(Saved entries)

#####

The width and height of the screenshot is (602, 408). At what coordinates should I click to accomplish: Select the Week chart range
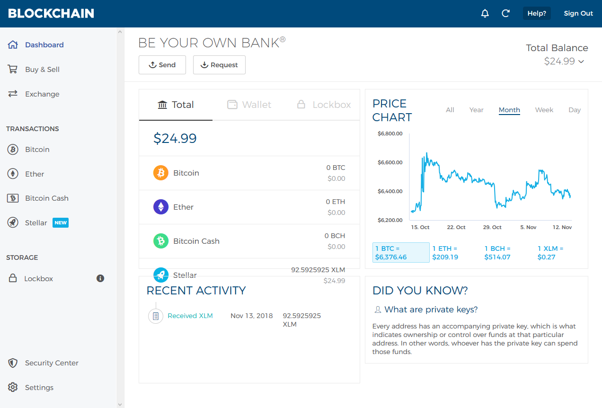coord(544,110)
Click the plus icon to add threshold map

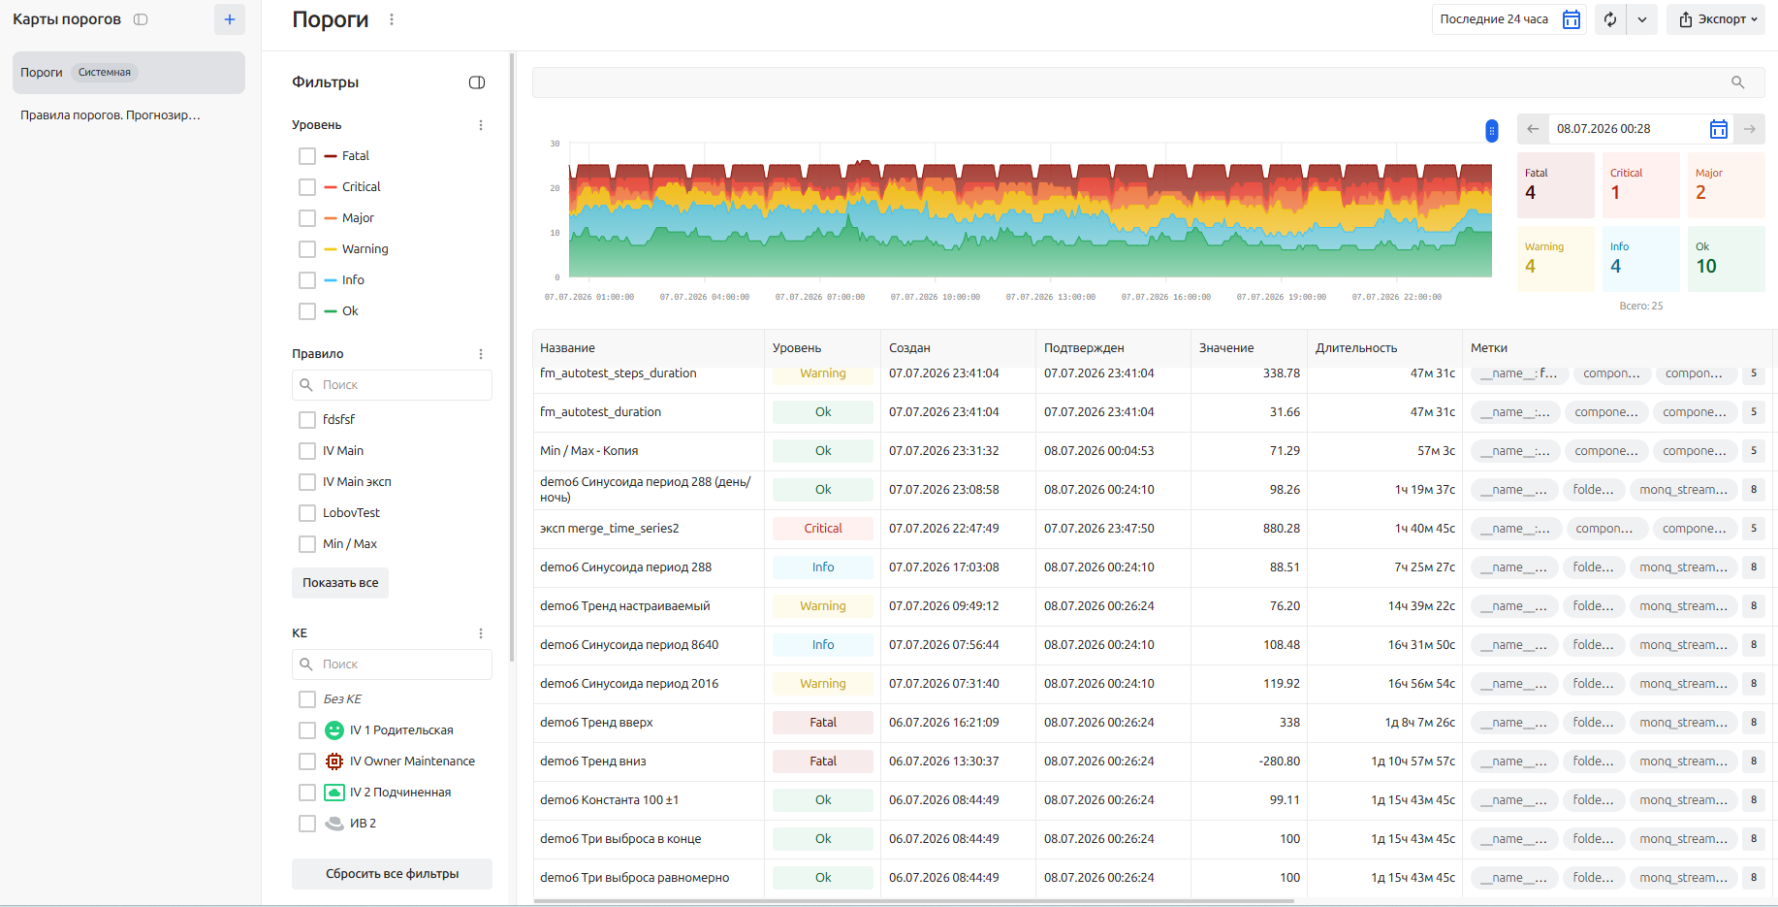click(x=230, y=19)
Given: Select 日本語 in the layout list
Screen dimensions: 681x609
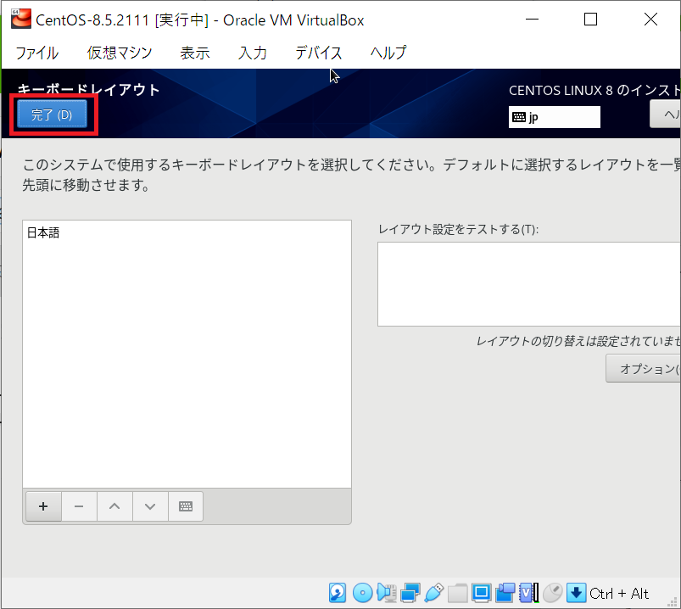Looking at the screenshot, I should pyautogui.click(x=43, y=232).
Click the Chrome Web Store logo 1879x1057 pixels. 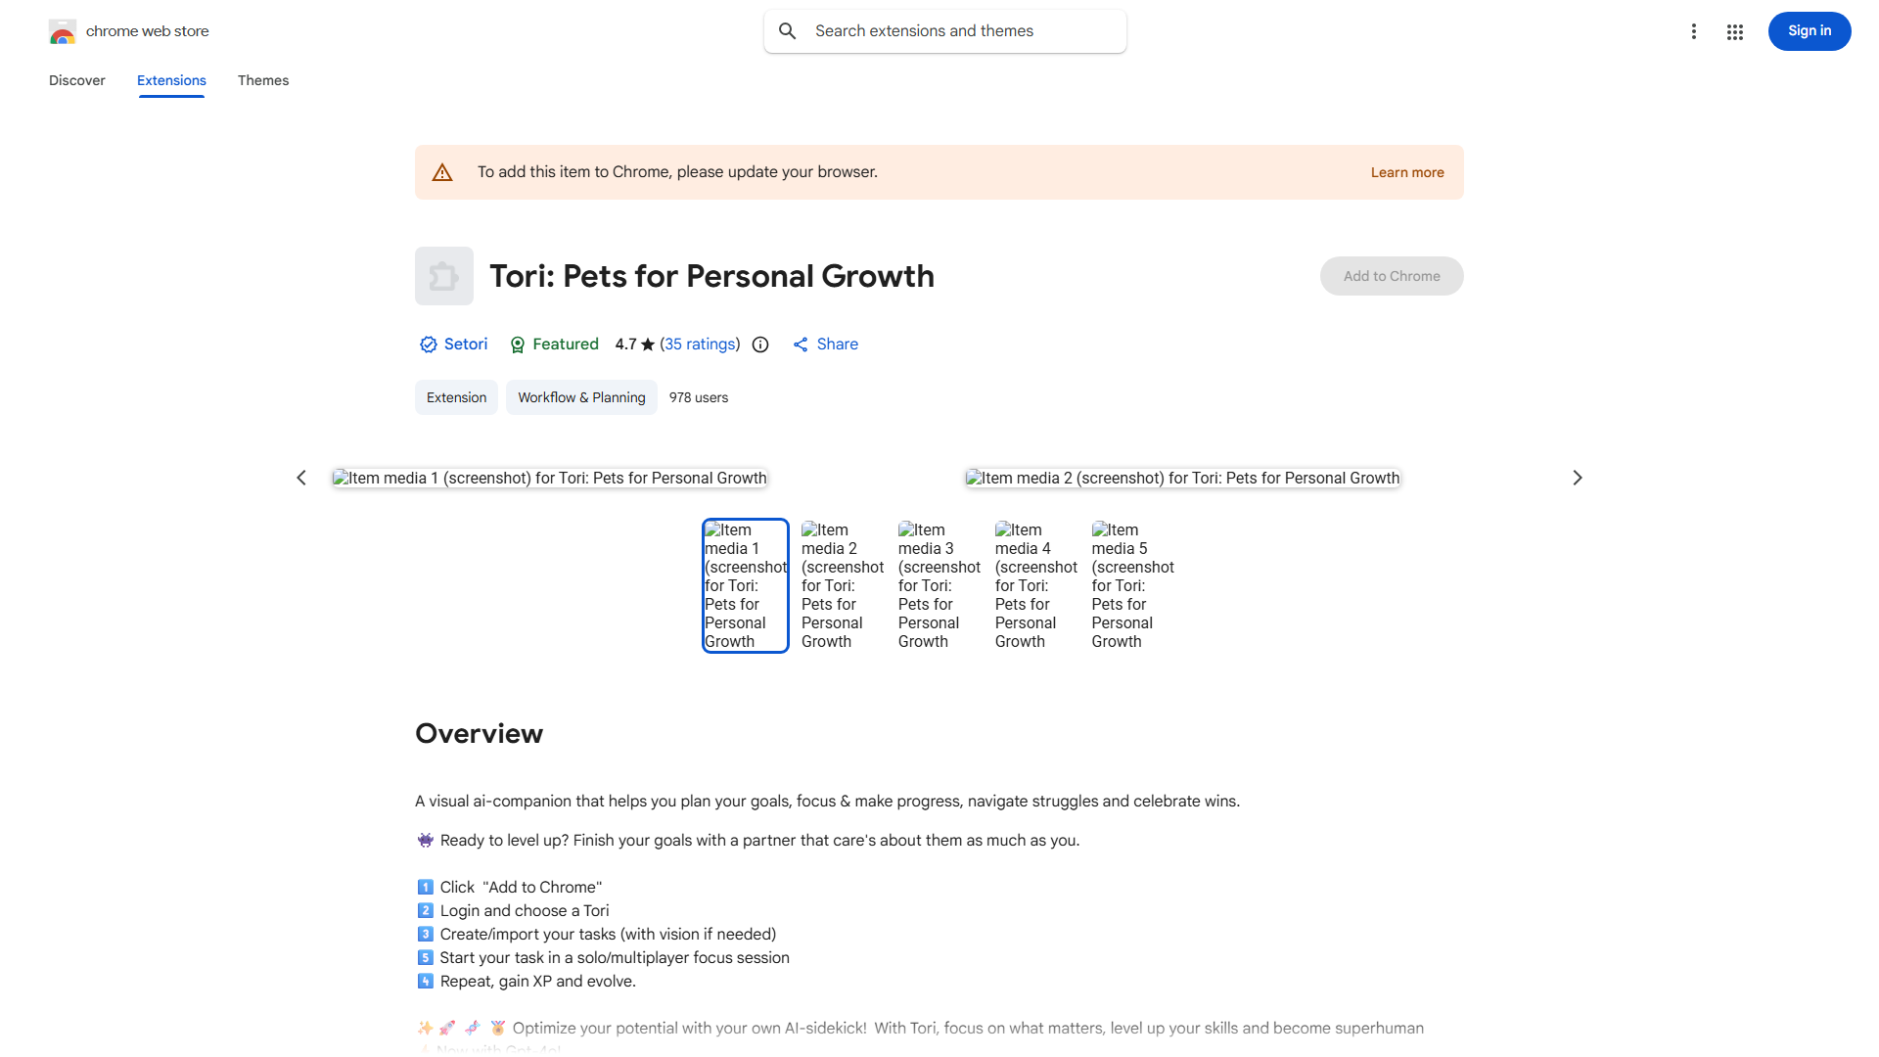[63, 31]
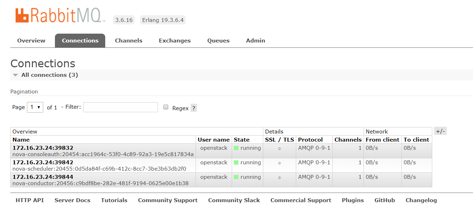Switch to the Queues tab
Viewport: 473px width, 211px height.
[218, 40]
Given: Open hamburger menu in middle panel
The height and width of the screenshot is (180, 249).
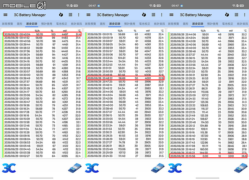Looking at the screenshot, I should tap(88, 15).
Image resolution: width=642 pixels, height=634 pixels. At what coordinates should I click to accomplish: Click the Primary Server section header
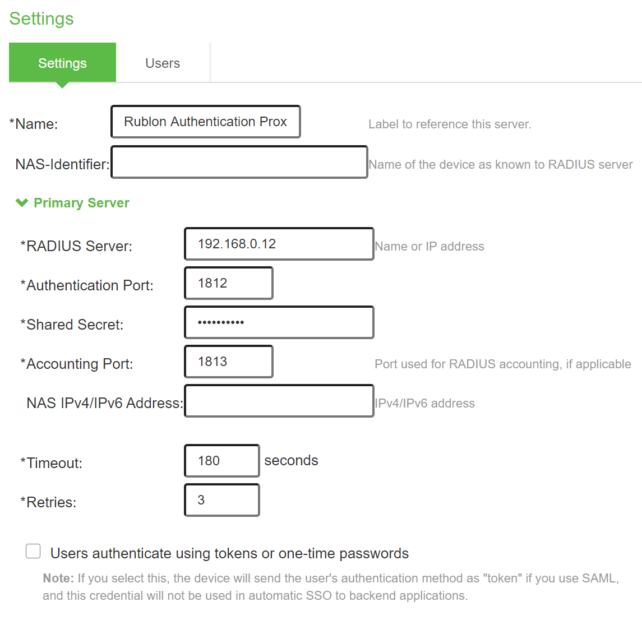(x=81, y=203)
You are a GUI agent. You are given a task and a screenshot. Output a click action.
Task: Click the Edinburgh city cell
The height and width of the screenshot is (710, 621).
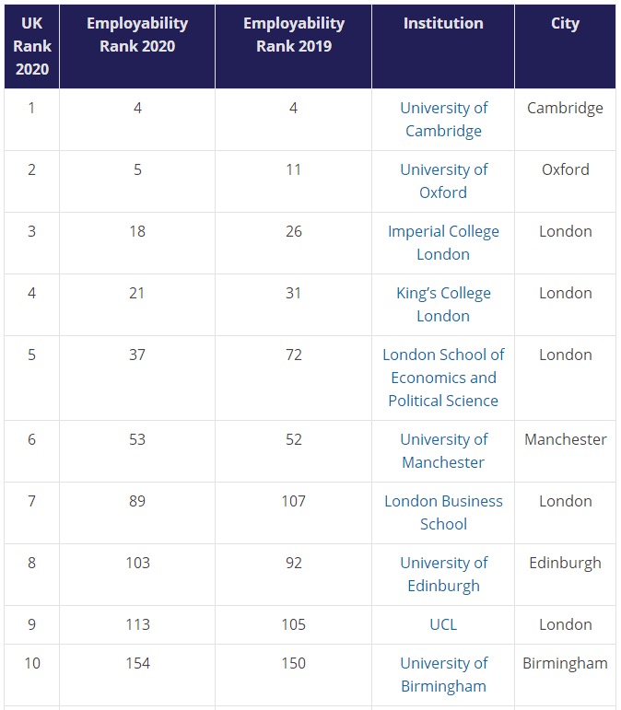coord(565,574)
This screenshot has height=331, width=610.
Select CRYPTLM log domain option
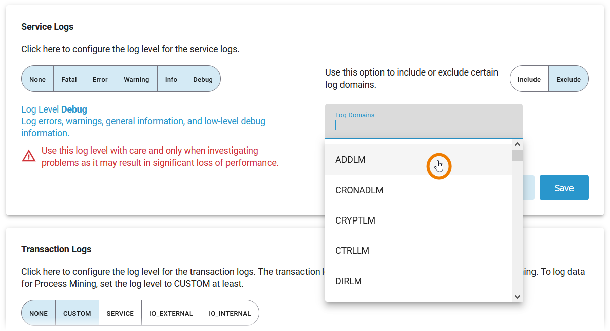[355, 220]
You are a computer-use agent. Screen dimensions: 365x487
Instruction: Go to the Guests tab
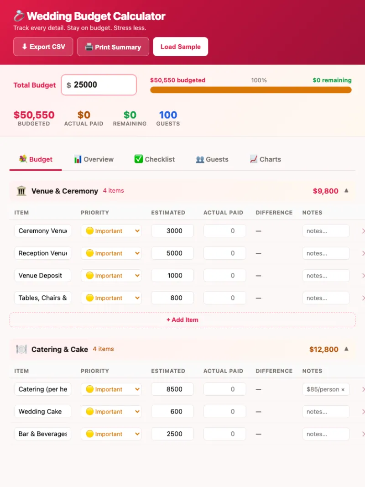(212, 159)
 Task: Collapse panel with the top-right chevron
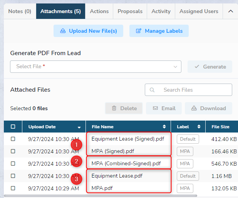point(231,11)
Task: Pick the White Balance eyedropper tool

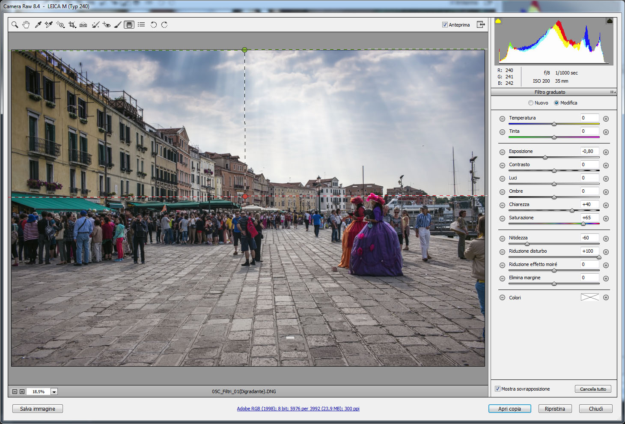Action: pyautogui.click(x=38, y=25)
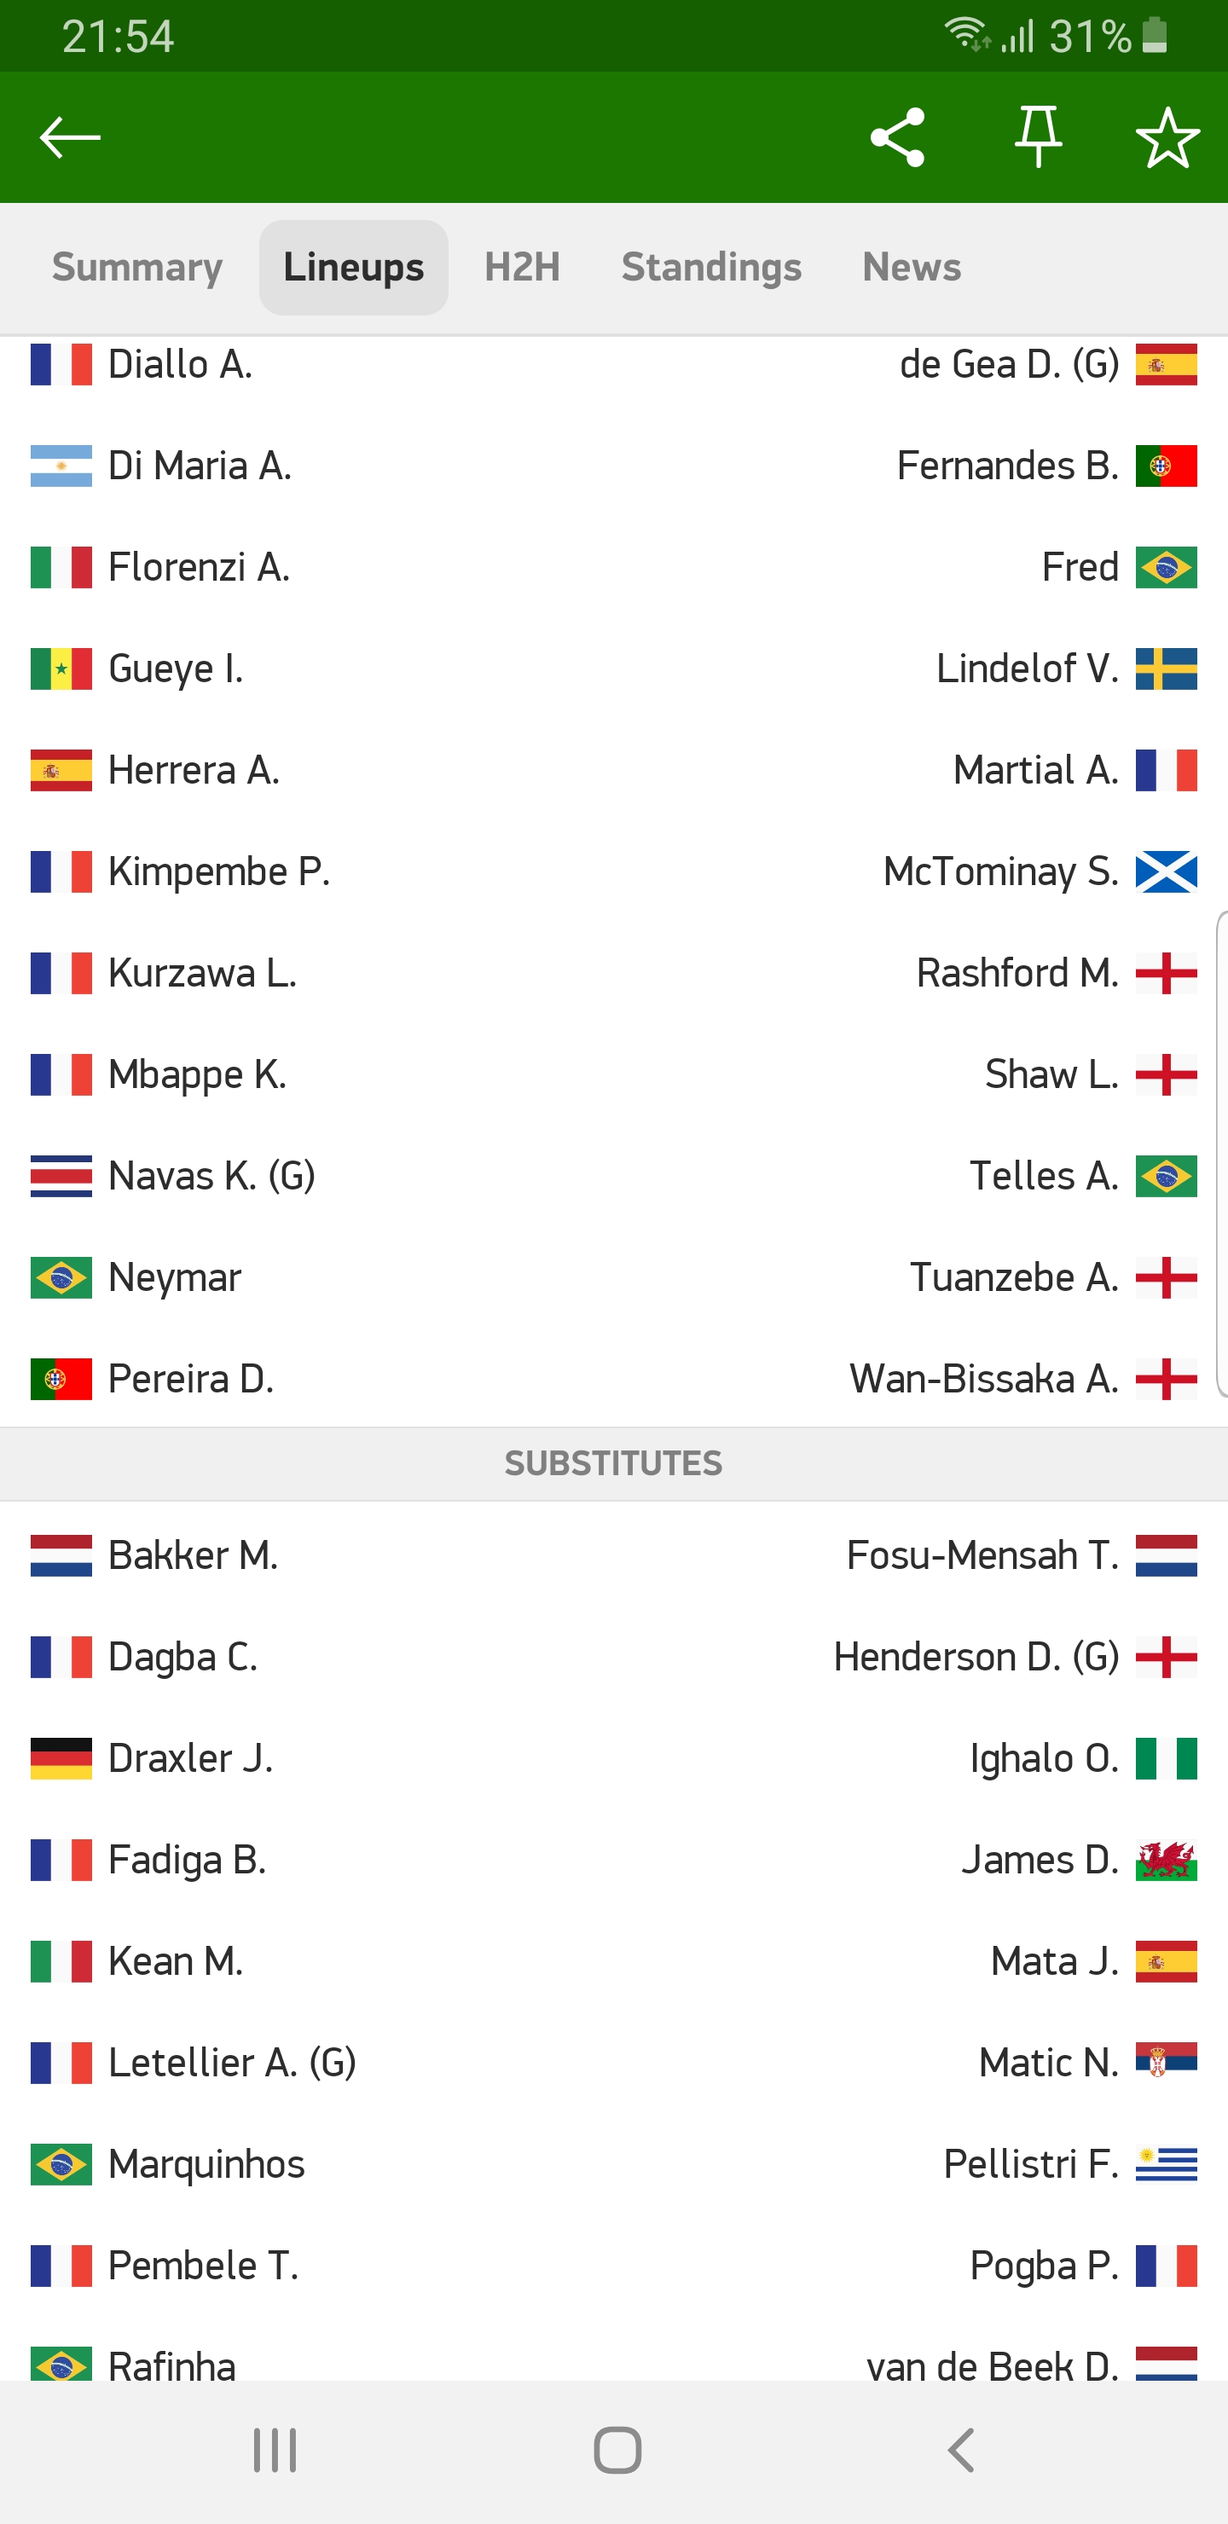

#####

With the pictures left out, write out exactly the lines from the line containing "Task: Click the Edinburgh city cell" through the last line of the entries above, both ends included, and no others.

Task: Click the Edinburgh city cell
The height and width of the screenshot is (710, 621).
coord(565,574)
This screenshot has height=331, width=610.
Select CRYPTLM log domain option
[355, 220]
You are a computer-use agent. Screen dimensions: 365x487
Instruction: Go to the Guests tab
(212, 159)
 Task: Collapse panel with the top-right chevron
point(231,11)
Task: Pick the White Balance eyedropper tool

Action: pyautogui.click(x=38, y=25)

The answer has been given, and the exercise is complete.